**To do**
Show each line of the records below that contains the word "input", copied in full.

━━ Recorded data

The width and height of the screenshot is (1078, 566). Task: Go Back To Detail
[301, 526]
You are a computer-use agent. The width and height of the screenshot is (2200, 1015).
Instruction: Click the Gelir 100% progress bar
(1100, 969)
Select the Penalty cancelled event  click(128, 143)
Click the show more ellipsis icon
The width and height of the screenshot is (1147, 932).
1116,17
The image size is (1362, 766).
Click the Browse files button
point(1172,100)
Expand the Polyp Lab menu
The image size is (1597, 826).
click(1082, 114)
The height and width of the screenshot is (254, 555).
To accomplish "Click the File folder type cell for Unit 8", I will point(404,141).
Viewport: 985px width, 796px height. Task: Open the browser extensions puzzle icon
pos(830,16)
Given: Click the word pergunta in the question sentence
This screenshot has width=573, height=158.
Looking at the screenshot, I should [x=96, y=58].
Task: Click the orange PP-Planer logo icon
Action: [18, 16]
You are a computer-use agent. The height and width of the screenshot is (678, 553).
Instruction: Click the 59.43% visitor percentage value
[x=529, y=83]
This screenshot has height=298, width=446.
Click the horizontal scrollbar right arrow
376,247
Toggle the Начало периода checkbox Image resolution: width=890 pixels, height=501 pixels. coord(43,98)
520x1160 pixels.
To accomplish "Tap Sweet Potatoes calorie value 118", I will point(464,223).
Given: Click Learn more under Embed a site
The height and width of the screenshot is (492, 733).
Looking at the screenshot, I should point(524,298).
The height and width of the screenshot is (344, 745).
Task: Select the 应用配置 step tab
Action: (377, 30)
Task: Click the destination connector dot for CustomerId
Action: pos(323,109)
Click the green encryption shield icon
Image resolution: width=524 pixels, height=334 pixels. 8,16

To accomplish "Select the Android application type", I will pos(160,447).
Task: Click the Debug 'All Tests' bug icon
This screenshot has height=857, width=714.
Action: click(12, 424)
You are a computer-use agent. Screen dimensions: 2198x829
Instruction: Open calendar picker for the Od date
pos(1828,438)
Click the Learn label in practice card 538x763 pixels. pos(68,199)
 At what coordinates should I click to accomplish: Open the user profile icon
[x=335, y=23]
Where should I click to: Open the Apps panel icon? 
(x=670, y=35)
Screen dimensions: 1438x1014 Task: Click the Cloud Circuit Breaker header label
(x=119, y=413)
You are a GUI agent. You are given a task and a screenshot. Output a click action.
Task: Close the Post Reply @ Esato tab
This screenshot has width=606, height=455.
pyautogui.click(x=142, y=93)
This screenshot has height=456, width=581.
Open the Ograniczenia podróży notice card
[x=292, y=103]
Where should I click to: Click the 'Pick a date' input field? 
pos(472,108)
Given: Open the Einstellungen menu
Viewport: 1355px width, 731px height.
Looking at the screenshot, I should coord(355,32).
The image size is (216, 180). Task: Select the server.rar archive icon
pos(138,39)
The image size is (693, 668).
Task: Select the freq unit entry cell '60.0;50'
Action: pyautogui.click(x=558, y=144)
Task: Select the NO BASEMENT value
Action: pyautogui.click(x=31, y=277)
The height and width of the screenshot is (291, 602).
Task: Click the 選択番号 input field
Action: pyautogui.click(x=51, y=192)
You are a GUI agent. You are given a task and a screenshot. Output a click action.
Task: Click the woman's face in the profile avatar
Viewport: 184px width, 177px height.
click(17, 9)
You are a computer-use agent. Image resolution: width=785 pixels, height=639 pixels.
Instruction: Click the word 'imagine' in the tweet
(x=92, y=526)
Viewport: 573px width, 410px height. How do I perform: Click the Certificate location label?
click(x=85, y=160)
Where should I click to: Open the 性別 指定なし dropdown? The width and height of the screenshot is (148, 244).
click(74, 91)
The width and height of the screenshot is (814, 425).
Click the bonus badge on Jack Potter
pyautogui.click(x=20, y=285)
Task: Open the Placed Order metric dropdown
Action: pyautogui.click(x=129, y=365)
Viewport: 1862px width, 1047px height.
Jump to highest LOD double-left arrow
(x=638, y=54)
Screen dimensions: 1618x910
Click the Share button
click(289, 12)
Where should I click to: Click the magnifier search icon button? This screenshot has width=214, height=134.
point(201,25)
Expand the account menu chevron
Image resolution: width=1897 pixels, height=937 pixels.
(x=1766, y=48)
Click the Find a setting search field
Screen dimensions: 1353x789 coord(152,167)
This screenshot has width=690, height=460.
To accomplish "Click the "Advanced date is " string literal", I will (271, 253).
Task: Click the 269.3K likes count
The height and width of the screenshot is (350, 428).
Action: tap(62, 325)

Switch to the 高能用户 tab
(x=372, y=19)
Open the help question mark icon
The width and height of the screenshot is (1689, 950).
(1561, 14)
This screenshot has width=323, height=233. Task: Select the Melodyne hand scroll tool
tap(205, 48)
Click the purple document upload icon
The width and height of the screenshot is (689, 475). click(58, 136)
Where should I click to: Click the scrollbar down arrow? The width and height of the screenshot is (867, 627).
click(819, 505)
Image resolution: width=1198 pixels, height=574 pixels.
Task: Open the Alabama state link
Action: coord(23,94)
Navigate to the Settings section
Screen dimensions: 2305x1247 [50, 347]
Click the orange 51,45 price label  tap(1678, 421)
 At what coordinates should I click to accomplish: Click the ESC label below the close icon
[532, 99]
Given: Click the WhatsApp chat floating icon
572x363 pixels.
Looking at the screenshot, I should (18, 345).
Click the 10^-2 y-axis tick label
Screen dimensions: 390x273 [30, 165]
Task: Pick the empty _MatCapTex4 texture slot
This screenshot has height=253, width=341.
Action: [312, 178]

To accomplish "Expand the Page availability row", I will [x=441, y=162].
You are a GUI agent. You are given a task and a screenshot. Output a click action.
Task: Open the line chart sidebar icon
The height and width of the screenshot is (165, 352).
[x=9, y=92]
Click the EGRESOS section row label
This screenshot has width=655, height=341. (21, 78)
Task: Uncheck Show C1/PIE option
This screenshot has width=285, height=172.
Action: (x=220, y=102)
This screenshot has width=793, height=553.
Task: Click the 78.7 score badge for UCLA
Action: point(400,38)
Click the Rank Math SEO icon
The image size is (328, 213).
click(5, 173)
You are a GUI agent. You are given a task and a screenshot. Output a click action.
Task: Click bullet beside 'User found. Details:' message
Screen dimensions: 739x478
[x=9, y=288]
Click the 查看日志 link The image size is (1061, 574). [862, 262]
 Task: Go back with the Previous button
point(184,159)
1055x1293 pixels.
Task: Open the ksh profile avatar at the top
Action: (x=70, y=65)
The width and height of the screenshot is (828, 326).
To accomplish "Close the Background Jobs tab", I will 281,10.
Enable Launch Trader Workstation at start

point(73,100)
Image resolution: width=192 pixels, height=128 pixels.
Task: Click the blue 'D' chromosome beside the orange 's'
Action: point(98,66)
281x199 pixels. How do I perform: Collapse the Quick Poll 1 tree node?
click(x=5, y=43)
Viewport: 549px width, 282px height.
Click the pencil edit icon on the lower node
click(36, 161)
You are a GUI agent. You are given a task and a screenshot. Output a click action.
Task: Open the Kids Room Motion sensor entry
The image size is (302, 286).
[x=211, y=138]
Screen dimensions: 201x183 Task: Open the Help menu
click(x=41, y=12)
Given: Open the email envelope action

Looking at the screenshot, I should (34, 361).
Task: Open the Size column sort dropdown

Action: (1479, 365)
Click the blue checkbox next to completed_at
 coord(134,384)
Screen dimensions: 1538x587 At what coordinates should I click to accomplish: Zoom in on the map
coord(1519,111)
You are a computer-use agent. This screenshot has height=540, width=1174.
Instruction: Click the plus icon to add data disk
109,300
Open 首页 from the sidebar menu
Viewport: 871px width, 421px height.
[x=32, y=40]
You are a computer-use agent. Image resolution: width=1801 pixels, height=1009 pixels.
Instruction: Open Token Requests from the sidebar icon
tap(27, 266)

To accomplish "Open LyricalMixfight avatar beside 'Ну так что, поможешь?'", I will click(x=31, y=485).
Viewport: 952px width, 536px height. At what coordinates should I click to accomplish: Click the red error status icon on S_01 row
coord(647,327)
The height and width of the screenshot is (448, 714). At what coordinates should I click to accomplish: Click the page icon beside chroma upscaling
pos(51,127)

━━━━

**Right answer**
Where should I click to: Click the 'Pick a date' input field? 
Task: Click the 選択番号 input field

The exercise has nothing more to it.